*** Opening RECORDED DATA ***

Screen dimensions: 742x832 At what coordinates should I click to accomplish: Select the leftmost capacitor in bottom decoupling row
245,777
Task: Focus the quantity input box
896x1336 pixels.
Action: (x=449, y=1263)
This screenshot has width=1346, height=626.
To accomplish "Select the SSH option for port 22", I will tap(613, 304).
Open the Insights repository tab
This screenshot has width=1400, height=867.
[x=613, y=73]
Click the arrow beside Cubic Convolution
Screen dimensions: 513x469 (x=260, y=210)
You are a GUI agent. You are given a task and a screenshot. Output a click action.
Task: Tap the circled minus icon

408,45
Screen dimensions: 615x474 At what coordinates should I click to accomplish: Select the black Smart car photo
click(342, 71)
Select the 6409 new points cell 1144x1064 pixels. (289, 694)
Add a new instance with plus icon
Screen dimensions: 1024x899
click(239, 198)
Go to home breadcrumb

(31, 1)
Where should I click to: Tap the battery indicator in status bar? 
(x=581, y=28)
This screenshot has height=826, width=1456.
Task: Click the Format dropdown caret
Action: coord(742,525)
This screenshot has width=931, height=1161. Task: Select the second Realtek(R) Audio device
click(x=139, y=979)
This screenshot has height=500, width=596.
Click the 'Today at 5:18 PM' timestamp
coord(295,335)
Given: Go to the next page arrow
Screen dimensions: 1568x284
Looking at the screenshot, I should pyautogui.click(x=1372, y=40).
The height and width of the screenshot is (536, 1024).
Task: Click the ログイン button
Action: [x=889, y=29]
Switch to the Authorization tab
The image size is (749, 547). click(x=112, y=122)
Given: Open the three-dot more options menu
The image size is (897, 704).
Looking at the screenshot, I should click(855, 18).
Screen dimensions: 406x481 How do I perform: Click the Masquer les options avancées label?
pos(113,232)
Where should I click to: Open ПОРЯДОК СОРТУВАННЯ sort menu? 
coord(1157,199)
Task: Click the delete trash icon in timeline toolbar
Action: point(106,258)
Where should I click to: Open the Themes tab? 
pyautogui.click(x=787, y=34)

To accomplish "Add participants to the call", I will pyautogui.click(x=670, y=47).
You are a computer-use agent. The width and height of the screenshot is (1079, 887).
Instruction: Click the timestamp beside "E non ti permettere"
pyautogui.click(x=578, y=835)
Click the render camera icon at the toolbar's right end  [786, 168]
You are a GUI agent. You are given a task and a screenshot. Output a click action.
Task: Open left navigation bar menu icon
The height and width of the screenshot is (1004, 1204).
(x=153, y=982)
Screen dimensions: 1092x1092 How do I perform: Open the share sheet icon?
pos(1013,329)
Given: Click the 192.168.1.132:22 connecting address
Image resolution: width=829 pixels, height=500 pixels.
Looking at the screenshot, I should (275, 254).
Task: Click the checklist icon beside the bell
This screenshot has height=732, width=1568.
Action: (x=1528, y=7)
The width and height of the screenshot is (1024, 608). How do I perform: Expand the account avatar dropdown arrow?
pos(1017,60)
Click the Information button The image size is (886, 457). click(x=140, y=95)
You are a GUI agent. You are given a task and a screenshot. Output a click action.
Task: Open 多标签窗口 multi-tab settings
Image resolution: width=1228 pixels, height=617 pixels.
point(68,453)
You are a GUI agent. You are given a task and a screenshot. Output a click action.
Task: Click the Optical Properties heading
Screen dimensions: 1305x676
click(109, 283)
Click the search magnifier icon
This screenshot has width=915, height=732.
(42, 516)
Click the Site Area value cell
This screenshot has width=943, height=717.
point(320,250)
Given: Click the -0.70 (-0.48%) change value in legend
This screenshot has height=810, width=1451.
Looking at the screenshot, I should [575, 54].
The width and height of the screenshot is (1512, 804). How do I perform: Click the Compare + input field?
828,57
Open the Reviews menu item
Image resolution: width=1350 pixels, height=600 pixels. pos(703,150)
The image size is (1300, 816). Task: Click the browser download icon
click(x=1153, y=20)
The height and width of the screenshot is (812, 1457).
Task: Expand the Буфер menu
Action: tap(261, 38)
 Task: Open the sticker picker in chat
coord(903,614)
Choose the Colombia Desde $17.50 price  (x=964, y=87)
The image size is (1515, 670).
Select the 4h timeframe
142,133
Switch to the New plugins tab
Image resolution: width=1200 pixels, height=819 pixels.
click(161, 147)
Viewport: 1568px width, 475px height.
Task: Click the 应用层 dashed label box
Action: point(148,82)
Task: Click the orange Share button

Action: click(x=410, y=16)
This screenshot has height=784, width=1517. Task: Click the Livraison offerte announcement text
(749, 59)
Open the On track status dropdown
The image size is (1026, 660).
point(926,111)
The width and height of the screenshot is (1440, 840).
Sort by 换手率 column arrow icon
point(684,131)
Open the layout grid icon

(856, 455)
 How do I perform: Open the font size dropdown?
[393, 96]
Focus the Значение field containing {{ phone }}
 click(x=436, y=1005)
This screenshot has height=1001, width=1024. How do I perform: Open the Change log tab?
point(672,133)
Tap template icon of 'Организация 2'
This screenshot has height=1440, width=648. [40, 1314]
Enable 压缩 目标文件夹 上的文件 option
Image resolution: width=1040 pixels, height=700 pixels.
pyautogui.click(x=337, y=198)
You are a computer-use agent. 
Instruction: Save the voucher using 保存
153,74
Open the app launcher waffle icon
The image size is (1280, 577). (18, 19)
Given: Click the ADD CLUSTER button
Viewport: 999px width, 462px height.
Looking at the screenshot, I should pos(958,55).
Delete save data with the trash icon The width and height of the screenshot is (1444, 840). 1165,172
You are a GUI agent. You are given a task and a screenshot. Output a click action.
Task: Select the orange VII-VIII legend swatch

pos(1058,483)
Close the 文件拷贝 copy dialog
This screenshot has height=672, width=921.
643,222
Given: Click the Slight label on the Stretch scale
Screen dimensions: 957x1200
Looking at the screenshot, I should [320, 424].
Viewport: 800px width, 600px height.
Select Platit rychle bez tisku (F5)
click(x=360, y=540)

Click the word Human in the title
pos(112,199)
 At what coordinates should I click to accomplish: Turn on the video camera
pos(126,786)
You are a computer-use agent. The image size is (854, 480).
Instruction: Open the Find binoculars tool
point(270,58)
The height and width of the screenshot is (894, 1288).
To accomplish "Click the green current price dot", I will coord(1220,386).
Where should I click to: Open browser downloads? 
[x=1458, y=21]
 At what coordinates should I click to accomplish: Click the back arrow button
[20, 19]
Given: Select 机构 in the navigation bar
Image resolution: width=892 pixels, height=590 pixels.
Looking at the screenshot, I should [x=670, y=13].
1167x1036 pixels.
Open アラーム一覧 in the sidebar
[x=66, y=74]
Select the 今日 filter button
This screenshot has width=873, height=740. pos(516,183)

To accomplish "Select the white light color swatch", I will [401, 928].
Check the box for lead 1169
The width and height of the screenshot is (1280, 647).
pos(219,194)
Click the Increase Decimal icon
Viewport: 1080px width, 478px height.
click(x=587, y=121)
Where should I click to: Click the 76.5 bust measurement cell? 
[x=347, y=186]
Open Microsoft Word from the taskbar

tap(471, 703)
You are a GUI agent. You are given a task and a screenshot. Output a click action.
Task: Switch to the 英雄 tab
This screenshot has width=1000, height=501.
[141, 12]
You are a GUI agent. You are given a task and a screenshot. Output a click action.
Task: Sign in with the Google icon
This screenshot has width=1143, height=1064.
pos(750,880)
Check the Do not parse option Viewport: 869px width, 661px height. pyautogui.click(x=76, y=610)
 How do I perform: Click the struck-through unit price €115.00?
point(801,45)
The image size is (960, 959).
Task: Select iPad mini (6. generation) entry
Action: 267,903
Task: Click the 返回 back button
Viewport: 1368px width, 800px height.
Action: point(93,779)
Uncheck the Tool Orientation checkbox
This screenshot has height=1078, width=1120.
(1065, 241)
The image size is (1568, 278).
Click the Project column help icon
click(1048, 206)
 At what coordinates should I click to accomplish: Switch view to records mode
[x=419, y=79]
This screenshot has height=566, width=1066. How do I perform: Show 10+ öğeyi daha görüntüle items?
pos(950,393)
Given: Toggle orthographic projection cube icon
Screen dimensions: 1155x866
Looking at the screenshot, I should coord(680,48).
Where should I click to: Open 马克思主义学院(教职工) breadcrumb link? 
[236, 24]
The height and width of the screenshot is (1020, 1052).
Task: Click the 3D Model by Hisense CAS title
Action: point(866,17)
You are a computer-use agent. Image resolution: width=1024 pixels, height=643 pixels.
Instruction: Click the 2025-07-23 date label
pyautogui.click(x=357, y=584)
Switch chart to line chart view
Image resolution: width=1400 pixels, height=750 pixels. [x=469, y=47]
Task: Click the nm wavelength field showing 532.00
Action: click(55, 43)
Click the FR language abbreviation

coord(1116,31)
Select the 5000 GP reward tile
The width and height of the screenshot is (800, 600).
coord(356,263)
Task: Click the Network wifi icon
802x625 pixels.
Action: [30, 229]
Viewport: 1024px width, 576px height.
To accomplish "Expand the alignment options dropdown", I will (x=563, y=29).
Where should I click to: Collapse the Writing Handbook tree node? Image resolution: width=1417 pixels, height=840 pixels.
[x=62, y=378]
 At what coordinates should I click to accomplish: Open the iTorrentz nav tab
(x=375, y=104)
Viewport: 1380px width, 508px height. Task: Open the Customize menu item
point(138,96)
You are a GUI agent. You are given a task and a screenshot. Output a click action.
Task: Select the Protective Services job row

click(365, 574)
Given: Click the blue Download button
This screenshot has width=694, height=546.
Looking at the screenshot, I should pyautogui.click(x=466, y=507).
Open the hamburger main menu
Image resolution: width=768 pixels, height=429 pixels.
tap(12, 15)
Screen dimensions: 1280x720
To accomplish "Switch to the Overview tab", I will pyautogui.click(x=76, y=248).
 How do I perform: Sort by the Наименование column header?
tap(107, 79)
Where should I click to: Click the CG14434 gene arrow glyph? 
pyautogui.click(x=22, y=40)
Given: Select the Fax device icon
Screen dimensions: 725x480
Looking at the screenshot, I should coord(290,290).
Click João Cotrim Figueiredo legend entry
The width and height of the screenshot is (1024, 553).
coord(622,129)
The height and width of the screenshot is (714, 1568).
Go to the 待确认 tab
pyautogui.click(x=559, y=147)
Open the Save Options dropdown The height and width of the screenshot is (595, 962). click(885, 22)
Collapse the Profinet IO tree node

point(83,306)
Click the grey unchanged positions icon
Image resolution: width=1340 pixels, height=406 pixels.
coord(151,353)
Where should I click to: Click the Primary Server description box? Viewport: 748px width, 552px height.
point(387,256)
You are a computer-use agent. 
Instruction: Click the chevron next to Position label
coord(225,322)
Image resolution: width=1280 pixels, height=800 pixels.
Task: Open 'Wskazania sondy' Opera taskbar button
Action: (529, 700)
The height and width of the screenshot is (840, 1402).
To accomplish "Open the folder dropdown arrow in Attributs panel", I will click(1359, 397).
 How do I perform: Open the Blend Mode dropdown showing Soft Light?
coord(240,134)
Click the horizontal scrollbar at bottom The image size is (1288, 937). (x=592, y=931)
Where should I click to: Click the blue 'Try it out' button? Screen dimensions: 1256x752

*** Closing RECORDED DATA ***

- WHAT TO WORK ON: Some lines above hold the word "navigation". Copy all of them.

- RESULT FOR THIS TASK:
Task: Open left navigation bar menu icon
Given: Select 机构 in the navigation bar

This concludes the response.